**TASK PROMPT:** Collect every line of the material below that contains the string "reupload", treating uppercase and lowercase letters as distinct.

**GIVEN DATA:**

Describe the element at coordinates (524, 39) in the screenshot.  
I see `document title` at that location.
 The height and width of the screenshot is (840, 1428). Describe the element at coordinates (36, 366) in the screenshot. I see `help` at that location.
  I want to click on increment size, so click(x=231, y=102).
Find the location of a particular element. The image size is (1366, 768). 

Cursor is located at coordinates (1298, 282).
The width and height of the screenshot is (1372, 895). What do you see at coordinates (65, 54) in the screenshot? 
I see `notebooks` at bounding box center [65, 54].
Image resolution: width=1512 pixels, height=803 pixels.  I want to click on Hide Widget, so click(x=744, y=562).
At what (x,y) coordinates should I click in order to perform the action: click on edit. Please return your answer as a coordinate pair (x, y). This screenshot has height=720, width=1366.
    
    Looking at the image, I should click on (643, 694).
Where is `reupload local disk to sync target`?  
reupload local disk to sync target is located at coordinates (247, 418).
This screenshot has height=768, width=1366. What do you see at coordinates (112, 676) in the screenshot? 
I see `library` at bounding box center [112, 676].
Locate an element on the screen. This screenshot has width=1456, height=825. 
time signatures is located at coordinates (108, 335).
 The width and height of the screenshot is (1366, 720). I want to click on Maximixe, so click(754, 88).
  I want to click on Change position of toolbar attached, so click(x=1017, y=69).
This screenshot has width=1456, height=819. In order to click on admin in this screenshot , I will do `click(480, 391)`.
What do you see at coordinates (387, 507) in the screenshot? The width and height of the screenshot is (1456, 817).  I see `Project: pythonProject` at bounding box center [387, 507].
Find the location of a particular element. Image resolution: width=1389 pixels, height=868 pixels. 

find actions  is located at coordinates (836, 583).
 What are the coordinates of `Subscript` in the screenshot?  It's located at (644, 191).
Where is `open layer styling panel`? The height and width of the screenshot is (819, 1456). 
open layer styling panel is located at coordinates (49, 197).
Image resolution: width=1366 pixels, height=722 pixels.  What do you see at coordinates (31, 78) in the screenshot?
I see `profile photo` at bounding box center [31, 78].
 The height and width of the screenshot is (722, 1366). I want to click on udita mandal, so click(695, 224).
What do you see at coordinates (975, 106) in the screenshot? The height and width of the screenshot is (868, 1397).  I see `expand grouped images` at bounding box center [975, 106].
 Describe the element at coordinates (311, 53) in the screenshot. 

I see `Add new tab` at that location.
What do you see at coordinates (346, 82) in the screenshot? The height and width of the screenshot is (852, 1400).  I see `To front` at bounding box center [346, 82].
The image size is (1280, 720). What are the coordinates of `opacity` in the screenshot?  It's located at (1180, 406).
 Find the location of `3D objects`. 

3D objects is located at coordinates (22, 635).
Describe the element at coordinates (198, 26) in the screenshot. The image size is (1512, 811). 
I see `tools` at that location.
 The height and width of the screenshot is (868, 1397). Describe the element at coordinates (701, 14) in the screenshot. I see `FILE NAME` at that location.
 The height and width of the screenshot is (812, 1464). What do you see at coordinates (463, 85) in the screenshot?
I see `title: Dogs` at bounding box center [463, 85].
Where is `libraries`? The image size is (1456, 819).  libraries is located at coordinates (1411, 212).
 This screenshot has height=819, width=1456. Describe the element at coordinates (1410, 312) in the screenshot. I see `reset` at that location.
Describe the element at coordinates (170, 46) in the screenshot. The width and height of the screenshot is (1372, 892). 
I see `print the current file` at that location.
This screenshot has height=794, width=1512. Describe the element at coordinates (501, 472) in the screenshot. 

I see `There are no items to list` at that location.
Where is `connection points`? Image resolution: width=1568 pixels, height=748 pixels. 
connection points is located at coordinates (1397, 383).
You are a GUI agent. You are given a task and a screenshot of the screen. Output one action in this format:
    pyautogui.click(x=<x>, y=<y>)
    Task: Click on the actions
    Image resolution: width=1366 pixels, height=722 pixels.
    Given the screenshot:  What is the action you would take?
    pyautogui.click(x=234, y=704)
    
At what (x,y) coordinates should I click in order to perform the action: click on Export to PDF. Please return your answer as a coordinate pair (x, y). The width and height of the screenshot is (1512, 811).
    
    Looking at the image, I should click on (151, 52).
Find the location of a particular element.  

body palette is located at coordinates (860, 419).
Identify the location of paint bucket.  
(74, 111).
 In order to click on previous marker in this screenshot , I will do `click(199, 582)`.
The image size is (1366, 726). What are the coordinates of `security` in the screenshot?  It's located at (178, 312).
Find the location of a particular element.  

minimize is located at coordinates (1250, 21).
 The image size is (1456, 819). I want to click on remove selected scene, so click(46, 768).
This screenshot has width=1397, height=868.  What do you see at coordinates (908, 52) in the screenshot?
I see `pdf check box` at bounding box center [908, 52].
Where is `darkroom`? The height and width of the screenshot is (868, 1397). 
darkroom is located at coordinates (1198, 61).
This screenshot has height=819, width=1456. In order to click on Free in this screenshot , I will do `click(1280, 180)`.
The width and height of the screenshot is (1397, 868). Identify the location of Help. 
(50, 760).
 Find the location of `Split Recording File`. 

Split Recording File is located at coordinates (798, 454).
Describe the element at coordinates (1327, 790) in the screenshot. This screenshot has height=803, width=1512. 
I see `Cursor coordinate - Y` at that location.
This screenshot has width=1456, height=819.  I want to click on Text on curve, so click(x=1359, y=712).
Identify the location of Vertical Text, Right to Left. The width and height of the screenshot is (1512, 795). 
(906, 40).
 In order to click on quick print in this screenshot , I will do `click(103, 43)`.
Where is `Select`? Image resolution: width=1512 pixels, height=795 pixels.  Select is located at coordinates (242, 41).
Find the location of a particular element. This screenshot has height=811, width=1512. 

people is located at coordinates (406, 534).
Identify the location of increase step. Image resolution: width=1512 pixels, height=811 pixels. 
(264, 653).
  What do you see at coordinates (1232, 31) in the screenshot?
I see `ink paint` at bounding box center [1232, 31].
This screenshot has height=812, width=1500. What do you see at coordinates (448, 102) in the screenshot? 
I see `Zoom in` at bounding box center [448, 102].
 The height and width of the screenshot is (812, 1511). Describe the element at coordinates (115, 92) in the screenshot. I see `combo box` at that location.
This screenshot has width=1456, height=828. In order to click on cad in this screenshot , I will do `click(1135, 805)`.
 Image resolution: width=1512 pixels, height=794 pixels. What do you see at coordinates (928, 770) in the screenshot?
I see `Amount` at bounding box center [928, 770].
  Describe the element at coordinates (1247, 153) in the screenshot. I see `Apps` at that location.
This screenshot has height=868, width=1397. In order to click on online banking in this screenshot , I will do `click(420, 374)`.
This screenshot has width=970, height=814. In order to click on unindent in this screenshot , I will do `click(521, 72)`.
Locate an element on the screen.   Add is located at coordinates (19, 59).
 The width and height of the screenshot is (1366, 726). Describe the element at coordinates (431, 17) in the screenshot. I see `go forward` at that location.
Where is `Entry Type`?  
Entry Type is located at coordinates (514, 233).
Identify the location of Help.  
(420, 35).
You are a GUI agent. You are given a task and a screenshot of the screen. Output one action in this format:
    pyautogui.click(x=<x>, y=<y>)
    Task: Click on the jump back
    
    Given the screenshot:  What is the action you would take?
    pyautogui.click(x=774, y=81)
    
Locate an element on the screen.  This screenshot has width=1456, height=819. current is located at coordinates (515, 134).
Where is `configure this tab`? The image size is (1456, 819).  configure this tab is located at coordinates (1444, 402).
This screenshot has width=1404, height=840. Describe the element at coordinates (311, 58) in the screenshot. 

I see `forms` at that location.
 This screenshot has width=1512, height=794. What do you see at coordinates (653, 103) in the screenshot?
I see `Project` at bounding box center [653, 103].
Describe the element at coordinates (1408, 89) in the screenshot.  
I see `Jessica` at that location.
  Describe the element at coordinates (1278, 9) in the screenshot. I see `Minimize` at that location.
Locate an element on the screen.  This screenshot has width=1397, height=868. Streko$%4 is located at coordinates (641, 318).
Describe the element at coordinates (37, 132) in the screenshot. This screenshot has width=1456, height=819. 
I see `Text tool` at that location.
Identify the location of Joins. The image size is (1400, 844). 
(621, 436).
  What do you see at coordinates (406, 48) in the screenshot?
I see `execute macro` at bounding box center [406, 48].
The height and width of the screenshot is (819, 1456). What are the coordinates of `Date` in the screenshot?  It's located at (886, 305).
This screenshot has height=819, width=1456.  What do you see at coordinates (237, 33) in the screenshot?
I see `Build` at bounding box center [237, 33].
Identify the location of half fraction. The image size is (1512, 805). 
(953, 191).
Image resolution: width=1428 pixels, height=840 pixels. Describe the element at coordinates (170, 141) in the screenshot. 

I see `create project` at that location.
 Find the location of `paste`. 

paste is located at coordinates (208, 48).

**ANSWER:**
Where is `reupload local disk to sync target`?  
reupload local disk to sync target is located at coordinates (247, 418).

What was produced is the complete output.